Borat is a simple, straightforward and very funny film. The title character is a presenter on Kazakh TV, who lives in a shack along with a cow, his sister (number four prostitute in all Kazakhstan!) and his mother, at 43 the village’s oldest woman. Unsurprisingly, he has a few prejudices – for example, he thinks women have brains smaller than a squirrel’s, Jews can shape-shift and America is the greatest country on earth.
With this last idea in mind, Borat, his producer and a film crew decide to film a documentary about America. So they get into their car, hitch up the horses to it, and head to New York to begin to bemuse unsuspecting Americans.

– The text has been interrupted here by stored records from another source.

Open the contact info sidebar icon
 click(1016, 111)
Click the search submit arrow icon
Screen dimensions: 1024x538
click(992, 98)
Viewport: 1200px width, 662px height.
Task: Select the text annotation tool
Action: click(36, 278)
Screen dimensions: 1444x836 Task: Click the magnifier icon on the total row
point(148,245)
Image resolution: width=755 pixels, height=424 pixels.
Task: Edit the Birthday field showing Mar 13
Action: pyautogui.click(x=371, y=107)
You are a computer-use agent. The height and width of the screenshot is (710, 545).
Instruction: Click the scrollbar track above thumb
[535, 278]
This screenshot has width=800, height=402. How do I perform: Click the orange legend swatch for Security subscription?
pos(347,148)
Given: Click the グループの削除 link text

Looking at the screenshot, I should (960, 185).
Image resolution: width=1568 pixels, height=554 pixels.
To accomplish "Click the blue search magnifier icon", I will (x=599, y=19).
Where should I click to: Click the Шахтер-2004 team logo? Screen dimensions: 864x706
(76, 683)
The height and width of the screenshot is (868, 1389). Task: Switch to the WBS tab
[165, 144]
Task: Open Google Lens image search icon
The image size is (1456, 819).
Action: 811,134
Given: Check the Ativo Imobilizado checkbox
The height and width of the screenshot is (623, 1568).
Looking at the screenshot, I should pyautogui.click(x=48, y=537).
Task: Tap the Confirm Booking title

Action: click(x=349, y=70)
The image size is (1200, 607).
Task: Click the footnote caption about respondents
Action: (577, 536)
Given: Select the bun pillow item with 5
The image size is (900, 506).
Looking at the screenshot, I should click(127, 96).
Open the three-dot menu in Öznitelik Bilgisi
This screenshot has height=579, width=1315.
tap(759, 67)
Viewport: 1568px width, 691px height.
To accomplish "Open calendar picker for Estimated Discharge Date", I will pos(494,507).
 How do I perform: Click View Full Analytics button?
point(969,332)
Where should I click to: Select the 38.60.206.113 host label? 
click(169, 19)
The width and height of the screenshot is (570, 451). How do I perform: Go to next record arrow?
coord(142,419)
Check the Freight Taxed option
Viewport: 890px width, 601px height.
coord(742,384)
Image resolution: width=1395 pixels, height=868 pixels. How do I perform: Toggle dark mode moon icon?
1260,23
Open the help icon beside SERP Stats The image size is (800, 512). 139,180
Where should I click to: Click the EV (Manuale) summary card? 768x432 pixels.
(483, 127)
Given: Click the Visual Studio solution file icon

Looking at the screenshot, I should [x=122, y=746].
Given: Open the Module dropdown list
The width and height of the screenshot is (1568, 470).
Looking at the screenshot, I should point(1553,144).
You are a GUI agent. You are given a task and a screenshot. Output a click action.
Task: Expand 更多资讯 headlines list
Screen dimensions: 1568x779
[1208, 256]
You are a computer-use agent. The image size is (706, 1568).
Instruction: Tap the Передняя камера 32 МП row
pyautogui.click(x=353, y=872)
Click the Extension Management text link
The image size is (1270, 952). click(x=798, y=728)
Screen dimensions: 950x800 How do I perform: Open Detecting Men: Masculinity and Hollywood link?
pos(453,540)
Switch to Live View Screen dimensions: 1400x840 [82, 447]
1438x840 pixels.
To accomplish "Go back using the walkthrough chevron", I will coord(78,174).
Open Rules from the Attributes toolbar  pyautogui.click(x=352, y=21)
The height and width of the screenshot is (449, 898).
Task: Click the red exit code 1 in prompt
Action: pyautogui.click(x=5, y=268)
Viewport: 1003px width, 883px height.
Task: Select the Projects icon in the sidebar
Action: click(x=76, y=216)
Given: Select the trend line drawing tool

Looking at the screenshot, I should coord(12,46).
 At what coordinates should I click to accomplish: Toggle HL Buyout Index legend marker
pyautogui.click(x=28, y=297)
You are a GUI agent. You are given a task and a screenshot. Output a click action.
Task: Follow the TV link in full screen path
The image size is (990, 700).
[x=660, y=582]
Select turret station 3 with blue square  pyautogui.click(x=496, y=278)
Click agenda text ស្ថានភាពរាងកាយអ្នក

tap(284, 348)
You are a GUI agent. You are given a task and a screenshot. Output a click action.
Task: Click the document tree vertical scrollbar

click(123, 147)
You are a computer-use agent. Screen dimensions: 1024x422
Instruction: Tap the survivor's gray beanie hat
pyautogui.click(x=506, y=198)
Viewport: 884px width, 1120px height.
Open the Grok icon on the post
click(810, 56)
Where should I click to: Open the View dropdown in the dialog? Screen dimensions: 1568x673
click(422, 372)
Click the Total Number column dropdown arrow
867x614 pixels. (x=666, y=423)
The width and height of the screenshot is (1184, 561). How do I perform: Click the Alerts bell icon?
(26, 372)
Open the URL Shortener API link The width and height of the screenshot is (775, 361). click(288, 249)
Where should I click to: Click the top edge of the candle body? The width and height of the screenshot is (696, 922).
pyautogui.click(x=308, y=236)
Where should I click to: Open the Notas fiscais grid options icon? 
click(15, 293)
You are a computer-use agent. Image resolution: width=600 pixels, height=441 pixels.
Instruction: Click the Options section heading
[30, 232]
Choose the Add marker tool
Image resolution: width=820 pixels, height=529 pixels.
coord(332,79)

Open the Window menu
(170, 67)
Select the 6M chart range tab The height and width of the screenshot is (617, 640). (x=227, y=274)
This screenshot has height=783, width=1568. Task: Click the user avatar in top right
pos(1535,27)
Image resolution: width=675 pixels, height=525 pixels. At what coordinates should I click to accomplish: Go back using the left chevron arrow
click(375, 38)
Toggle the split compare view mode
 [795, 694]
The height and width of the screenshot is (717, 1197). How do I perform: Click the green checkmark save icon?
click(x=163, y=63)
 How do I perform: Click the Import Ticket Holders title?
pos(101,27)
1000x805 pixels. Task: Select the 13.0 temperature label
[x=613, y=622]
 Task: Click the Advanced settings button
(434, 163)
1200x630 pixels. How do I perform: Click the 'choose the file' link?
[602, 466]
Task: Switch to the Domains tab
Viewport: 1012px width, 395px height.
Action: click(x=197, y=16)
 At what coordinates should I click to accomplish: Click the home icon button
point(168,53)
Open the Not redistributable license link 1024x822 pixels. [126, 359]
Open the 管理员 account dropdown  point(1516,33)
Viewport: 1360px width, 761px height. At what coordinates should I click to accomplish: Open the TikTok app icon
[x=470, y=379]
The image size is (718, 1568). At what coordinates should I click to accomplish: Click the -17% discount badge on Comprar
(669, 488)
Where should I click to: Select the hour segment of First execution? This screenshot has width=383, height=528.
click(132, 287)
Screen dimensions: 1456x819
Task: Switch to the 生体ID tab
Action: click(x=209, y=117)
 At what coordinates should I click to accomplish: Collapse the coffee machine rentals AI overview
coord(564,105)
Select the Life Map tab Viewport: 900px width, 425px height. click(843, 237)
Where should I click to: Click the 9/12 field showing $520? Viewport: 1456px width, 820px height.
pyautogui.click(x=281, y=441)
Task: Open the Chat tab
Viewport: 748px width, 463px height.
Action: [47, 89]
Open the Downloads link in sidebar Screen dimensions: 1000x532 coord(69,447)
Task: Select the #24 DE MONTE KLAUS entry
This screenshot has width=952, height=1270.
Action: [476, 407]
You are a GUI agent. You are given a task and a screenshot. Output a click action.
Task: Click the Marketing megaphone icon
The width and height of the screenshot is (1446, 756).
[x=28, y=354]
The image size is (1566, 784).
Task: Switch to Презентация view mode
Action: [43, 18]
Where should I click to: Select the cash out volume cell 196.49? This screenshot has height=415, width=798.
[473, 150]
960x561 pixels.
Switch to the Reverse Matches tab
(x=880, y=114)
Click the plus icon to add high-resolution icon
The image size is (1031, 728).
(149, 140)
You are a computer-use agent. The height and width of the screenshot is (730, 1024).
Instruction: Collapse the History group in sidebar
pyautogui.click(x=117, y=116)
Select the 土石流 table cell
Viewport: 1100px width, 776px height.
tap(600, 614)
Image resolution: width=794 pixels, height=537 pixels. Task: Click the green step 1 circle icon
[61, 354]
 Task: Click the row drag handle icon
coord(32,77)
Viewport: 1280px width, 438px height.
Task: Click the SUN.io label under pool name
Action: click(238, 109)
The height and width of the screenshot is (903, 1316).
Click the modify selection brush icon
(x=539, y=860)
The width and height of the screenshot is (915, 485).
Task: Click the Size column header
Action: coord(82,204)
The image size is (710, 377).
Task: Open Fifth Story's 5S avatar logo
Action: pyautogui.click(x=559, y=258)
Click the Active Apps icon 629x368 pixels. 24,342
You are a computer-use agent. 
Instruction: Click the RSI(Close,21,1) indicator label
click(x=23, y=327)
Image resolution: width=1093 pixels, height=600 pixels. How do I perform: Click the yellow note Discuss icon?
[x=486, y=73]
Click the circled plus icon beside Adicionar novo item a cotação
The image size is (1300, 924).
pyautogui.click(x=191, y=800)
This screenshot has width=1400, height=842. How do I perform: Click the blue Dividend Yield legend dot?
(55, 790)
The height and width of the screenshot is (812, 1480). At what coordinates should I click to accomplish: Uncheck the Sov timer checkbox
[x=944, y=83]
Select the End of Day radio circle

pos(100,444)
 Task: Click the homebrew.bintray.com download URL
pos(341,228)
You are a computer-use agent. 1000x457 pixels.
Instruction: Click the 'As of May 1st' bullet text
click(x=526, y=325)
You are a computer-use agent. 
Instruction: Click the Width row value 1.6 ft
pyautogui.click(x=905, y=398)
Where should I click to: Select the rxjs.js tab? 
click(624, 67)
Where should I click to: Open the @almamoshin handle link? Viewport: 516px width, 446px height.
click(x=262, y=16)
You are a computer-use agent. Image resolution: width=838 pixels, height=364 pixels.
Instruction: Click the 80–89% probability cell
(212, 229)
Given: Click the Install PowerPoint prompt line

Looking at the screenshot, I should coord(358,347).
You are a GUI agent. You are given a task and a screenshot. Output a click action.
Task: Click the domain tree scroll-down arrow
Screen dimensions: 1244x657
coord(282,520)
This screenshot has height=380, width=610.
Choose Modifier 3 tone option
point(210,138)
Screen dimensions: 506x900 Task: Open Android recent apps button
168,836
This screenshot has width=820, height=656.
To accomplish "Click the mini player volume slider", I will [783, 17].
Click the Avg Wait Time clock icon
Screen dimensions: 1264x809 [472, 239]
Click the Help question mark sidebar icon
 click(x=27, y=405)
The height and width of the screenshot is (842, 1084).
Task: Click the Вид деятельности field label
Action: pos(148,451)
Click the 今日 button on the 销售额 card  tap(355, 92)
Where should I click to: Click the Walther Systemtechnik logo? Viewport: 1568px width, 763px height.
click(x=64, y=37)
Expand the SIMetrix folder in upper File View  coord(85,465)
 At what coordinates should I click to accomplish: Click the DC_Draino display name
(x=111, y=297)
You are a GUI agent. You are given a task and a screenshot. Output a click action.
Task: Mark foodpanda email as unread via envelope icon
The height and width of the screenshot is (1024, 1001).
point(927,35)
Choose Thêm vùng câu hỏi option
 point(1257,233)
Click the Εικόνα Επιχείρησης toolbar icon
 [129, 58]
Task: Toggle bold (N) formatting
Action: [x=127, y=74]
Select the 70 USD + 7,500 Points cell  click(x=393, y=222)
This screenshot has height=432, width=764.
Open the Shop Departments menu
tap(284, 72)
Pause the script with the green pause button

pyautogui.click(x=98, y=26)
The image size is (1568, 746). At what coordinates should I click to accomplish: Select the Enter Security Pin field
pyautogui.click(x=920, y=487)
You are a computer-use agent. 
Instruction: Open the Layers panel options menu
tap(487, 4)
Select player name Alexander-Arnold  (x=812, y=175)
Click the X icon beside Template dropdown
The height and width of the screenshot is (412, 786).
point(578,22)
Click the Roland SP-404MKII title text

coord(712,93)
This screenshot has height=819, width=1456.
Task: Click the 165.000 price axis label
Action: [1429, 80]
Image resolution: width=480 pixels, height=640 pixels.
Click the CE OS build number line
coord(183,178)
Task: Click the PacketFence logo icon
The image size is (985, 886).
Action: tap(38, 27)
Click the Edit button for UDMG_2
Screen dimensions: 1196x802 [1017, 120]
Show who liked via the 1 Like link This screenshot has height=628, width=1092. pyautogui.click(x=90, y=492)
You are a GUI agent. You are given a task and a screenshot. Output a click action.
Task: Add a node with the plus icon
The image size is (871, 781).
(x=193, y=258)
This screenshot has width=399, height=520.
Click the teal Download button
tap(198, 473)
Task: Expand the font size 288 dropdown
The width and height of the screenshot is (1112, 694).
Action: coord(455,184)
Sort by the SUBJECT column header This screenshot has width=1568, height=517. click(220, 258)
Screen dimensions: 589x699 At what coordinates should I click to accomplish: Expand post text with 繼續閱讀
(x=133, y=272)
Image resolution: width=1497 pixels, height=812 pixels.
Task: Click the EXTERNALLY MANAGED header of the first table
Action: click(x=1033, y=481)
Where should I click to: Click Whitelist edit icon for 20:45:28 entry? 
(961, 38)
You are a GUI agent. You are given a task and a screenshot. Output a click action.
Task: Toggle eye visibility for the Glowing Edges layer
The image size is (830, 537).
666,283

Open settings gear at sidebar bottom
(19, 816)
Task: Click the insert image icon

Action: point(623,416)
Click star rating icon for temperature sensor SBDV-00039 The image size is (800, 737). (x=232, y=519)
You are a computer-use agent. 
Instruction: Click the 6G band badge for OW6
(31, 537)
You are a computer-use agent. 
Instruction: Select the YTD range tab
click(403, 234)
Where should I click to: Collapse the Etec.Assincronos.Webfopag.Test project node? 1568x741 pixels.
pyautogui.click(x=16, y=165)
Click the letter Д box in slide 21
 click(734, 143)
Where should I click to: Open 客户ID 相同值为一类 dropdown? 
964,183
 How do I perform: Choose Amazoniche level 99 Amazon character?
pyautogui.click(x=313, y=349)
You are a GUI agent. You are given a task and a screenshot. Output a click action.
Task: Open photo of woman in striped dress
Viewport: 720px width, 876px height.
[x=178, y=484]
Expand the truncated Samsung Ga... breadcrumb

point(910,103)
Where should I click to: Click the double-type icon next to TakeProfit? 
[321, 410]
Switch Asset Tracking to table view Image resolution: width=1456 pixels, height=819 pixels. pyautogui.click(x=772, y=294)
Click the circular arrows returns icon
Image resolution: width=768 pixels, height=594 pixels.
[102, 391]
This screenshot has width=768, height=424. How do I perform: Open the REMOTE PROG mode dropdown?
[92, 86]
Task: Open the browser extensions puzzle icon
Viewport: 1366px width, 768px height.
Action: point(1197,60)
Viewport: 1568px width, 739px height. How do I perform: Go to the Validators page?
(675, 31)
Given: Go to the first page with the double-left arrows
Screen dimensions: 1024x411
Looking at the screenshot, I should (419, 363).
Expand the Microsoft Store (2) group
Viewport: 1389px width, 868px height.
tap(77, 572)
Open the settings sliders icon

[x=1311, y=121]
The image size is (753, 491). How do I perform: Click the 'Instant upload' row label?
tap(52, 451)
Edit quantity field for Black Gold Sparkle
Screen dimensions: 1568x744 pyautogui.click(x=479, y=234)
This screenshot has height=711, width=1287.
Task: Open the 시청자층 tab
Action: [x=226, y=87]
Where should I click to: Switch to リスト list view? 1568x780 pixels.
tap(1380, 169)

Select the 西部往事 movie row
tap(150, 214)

Packed with racism, homophobia and sexism, this is a film that will make bleeding-heart liberals like me squirm, even though it’s all in fun. Baron Cohen, who is Jewish, is relentlessly mocking Borat’s views, as well as the almost equally redneck Americans he meets along the way.
The film is at its best in these moments, when the jaw-dropping bigotry of some of the people Borat meets is exposed. Most of the rest of the film, when Cohen is discomforting ordinary people, is less amusing, though still worth a laugh.
And – if you can put your liberal outrage into the box it should be in - there are a lot of laughs. Watch for The Running of the Jew, the naked fight, the bear, the chicken, Pamela Anderson.
Just spare a thought for those poor, poor people in the Kazakh government’s PR team – who couldn’t take the joke.